## DIRECTIVES
[1] Answer these questions about the blog excerpt, marking each answer with the same letter:
(a) What retreat did the writer sign up for last winter?
(b) How many weeks off work did the writer decide to take?
(c) How many times has the writer gone to Paris?
[2] Update the blog excerpt from "Anyone else feel" to "been all week.", changing "blog post" to "journal entry".

## TEXT BLOCK

I am back to writing; in fact I had a great breakthrough on my novel and am finally making progress after I stalled for way too long. Being at work is tough though and I can’t seem to get back into it.

I’m sure the time change for daylight savings time isn’t helping, but that’s not it either.  I just wish the foggy, surreal feeling would go away. I don’t like feeling like I’m not present in my own life.

Anyone else feel like this?

p.s. The photo above is not one I took of Chicago although I have tons of photos from there that I still need to edit.  Hopefully I can tackle them in the near future.

 

Excitement and Anxiety

I’d originally written this blog post about a week out from the start of GRL and my trip to Chicago.  Well, I kept forgetting to post it, and when I finally did go to post it, I couldn’t find it anywhere.  *sighs*  That tells you exactly where my brain’s been all week.

So here we go.  Take two.

When I signed up for the GayRomLit Retreat last winter, I was really excited.  Some time off work, a trip to a city I hadn’t been to in a long time, a chance to meet friends I’ve only talked to online, and an opportunity to learn more about writing and the m/m romance world?  Awesome!

When I decided to take two weeks off work and turn it into an extended vacation that was even better.  I’d get to spend some time with friends outside of the writing world then meet my husband and parents downtown and enjoy the city. Yay, vacation! Even more awesome!

But now, it’s not awesome.  Now it’s just terrifying.  Now it’s like the first day of a new job and school anxiety combined with vacation logistics all rolled into one giant clusterfuck of panic.  I want to curl up in a little ball and cry and have someone pet my hair and tell me it’s going to be okay.  The stupid thing is, I know it will.  I’ve done way crazier shit than this.  At nineteen or so, I hopped on a Greyhound bus with my best friend and we took it from Lansing to Manhattan to meet a couple of guys, one of which I only sort of knew.  About a year later I flew to New York by myself (to see one of those guys who I wound up dating for nearly a year). I’ve gone to Paris twice.  I’ve lived through an apartment fire.

## DATA LINES
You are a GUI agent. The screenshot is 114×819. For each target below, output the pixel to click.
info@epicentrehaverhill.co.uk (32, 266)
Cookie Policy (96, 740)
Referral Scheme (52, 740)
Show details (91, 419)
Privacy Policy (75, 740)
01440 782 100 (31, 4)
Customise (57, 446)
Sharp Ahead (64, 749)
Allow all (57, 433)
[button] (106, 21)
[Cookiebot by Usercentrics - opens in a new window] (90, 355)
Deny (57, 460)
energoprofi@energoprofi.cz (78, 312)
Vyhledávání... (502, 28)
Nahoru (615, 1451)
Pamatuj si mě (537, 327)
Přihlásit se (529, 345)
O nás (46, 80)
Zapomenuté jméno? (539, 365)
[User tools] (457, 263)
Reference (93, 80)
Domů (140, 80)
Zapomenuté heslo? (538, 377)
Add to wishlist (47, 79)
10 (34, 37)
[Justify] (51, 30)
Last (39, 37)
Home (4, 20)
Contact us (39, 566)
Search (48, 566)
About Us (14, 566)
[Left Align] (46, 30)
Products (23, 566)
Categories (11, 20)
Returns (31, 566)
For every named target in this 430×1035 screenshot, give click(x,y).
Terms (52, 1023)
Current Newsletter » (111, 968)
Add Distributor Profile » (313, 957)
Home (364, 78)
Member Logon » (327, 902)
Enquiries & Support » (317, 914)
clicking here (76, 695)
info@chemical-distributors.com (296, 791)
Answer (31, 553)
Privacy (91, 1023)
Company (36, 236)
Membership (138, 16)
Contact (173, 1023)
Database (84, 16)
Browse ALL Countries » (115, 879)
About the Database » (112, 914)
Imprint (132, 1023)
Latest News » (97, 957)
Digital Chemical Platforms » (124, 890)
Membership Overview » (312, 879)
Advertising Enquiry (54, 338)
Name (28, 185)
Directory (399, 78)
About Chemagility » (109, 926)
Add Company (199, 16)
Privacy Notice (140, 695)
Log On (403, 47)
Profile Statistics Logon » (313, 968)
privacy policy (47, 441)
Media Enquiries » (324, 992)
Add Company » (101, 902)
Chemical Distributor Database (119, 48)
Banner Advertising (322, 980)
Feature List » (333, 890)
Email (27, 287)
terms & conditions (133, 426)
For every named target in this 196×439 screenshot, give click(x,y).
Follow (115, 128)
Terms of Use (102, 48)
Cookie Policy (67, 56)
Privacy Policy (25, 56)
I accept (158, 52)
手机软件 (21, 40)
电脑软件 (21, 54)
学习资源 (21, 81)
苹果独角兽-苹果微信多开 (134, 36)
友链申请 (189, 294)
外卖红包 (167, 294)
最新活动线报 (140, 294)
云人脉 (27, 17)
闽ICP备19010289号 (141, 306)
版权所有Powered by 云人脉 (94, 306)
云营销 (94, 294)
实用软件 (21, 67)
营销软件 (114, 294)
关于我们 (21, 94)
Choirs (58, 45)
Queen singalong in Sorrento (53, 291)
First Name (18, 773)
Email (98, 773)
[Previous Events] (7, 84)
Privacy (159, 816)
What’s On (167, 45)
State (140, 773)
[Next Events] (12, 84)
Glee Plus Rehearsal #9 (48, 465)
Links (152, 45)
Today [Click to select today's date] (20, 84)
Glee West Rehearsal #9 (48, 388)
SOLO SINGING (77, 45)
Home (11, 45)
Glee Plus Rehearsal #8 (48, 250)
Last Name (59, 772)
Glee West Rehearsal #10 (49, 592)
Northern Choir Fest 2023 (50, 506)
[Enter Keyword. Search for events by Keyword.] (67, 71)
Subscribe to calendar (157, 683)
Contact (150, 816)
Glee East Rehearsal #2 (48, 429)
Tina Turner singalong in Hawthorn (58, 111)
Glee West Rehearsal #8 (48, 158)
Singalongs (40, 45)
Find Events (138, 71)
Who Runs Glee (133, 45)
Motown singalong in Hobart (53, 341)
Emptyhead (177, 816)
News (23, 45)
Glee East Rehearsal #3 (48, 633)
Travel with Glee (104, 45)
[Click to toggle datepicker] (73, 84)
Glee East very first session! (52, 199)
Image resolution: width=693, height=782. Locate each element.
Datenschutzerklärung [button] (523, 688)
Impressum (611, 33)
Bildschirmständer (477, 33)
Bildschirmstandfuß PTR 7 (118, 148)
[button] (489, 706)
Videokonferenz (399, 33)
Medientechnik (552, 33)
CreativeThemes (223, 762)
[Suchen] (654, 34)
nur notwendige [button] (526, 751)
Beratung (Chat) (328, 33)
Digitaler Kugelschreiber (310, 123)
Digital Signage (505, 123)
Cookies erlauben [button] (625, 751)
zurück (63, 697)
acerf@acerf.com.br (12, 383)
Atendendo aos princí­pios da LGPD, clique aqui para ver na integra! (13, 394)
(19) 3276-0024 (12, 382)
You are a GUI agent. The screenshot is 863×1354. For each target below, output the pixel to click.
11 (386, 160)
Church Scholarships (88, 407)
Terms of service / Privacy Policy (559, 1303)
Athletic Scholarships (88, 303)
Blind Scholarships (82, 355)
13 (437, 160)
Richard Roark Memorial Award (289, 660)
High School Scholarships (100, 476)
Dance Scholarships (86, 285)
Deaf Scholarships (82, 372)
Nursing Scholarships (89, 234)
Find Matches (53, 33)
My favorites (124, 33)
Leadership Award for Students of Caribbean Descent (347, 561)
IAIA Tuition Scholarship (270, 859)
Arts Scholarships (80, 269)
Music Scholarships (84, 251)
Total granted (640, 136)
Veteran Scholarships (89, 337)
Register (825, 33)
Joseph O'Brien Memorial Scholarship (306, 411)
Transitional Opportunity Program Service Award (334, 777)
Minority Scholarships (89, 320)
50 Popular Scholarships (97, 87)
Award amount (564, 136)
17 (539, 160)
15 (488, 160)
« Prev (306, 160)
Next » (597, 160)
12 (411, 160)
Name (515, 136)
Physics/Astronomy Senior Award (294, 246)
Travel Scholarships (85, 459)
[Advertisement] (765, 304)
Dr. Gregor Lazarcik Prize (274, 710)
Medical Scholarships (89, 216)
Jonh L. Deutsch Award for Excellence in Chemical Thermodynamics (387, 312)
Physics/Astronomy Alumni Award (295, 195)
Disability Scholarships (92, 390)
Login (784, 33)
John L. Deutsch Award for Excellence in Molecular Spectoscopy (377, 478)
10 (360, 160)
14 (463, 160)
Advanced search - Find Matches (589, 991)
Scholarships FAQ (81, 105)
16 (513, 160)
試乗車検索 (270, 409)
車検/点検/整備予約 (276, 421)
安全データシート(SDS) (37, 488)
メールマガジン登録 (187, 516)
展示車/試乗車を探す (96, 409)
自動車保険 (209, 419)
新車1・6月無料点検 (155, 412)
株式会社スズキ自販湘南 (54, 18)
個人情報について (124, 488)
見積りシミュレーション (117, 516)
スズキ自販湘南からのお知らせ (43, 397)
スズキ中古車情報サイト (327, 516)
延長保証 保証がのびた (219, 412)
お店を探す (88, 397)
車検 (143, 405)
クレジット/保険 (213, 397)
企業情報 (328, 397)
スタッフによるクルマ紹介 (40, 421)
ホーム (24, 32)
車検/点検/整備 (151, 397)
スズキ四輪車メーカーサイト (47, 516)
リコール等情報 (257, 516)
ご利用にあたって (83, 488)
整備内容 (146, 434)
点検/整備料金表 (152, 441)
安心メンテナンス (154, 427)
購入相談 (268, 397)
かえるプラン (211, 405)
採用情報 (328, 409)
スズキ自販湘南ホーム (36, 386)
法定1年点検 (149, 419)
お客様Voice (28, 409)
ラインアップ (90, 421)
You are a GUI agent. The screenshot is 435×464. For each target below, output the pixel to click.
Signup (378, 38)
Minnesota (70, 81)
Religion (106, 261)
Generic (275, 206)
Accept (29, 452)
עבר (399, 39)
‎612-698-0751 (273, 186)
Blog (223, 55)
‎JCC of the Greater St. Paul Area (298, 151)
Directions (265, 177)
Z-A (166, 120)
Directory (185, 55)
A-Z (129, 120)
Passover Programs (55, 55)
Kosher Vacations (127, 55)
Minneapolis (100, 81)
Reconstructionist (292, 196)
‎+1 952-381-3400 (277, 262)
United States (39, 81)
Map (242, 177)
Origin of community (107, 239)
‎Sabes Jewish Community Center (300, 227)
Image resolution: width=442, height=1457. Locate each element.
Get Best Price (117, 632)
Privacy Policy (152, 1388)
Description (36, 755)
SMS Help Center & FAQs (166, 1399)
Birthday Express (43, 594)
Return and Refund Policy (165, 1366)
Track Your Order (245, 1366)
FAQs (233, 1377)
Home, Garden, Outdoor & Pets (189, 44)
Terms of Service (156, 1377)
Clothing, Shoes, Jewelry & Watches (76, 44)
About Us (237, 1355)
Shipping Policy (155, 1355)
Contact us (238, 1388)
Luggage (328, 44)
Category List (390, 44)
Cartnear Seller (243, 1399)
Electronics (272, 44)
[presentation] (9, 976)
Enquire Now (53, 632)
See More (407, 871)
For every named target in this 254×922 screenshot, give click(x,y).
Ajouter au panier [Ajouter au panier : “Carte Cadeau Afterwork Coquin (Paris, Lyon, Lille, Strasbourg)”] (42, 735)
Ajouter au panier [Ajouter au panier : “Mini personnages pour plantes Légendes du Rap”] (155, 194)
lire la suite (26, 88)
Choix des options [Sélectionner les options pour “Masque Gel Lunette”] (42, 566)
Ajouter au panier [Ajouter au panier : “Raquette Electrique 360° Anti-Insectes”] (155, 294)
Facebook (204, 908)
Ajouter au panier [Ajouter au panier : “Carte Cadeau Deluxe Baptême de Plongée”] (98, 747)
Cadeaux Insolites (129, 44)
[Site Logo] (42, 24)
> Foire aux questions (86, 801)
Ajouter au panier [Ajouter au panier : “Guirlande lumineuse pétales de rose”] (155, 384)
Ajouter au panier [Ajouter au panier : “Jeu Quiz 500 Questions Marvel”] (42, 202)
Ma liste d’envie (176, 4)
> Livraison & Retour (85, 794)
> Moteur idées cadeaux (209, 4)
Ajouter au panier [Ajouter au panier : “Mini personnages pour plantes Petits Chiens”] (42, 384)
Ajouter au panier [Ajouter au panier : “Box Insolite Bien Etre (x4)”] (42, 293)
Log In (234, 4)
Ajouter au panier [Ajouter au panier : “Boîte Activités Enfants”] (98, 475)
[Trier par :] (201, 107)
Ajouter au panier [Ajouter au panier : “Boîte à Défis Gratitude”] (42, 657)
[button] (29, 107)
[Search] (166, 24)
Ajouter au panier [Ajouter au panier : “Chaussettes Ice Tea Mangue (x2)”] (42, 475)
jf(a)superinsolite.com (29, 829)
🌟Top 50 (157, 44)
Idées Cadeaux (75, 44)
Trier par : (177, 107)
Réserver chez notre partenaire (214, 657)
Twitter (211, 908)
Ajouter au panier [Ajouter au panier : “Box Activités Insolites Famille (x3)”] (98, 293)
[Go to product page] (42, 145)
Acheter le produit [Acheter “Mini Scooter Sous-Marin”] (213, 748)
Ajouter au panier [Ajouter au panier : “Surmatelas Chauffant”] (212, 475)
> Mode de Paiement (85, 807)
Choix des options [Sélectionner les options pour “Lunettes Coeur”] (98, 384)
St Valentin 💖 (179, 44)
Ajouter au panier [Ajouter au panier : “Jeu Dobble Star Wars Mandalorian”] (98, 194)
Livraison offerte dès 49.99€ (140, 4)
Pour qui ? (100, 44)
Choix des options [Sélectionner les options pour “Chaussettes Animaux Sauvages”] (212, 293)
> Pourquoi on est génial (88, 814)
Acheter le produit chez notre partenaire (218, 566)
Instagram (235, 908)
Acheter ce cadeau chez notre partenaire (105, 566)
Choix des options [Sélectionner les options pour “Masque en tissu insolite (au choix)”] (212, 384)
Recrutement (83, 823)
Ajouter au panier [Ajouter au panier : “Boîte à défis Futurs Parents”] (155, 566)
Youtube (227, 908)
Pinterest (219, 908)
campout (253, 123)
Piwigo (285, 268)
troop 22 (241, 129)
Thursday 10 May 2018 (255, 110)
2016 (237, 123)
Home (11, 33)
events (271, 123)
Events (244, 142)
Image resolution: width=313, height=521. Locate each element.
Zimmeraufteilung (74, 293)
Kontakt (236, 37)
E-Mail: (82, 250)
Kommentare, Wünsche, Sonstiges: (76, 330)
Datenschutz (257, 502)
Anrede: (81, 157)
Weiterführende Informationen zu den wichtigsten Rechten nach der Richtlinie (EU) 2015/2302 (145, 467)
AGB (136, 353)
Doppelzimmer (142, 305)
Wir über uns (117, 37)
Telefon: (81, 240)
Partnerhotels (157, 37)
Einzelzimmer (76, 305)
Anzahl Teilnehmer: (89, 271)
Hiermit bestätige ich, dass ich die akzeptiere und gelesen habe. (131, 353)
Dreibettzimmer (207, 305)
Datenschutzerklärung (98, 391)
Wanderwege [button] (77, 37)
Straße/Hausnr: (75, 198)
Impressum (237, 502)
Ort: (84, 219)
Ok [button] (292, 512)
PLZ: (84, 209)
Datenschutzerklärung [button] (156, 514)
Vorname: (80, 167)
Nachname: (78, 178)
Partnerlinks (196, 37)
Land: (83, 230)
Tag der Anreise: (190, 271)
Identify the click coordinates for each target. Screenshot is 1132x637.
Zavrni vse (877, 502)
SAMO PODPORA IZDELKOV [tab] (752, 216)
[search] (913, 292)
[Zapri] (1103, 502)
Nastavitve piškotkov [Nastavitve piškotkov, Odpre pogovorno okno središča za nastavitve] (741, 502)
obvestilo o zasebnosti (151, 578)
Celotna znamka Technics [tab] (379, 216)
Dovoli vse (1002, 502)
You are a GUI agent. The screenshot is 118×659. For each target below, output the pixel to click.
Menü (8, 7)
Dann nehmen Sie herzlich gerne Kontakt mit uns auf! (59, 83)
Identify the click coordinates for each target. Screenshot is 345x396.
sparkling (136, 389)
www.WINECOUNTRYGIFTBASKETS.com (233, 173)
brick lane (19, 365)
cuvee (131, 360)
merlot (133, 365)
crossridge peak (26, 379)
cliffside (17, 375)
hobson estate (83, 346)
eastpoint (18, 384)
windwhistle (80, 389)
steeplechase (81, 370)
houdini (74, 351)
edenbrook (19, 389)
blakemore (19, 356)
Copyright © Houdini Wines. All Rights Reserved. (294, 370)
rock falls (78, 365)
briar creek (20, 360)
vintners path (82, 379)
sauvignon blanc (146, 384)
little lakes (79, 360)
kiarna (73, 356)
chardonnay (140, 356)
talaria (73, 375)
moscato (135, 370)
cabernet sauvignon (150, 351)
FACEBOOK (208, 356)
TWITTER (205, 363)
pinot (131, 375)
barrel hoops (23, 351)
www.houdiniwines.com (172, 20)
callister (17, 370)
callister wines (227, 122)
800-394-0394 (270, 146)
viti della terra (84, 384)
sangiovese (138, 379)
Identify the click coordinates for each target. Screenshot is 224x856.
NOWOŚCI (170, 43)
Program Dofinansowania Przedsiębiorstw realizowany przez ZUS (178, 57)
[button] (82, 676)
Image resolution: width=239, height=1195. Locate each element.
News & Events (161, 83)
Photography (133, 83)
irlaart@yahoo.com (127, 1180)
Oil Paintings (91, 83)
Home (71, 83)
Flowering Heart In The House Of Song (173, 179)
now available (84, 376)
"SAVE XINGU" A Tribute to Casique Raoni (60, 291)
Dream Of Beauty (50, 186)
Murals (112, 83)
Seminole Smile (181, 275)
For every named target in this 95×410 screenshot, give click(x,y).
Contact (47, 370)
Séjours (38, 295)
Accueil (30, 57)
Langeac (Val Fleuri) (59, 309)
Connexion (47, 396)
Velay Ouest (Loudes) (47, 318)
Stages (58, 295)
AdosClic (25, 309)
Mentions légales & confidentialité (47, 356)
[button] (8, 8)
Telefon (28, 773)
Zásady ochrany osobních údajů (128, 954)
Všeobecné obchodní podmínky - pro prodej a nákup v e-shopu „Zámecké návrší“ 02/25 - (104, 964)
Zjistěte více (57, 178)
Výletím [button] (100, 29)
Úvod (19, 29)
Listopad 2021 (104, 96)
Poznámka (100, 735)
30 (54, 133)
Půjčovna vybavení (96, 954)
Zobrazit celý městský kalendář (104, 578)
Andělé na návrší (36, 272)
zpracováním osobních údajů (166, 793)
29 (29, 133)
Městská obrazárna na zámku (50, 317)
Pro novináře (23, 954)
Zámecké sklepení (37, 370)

## ANSWERS BELOW
[1]
(a) The GayRomLit Retreat.
(b) Two weeks.
(c) Twice.

[2]
Anyone else feel like this?

p.s. The photo above is not one I took of Chicago although I have tons of photos from there that I still need to edit.  Hopefully I can tackle them in the near future.

 

Excitement and Anxiety

I’d originally written this journal entry about a week out from the start of GRL and my trip to Chicago.  Well, I kept forgetting to post it, and when I finally did go to post it, I couldn’t find it anywhere.  *sighs*  That tells you exactly where my brain’s been all week.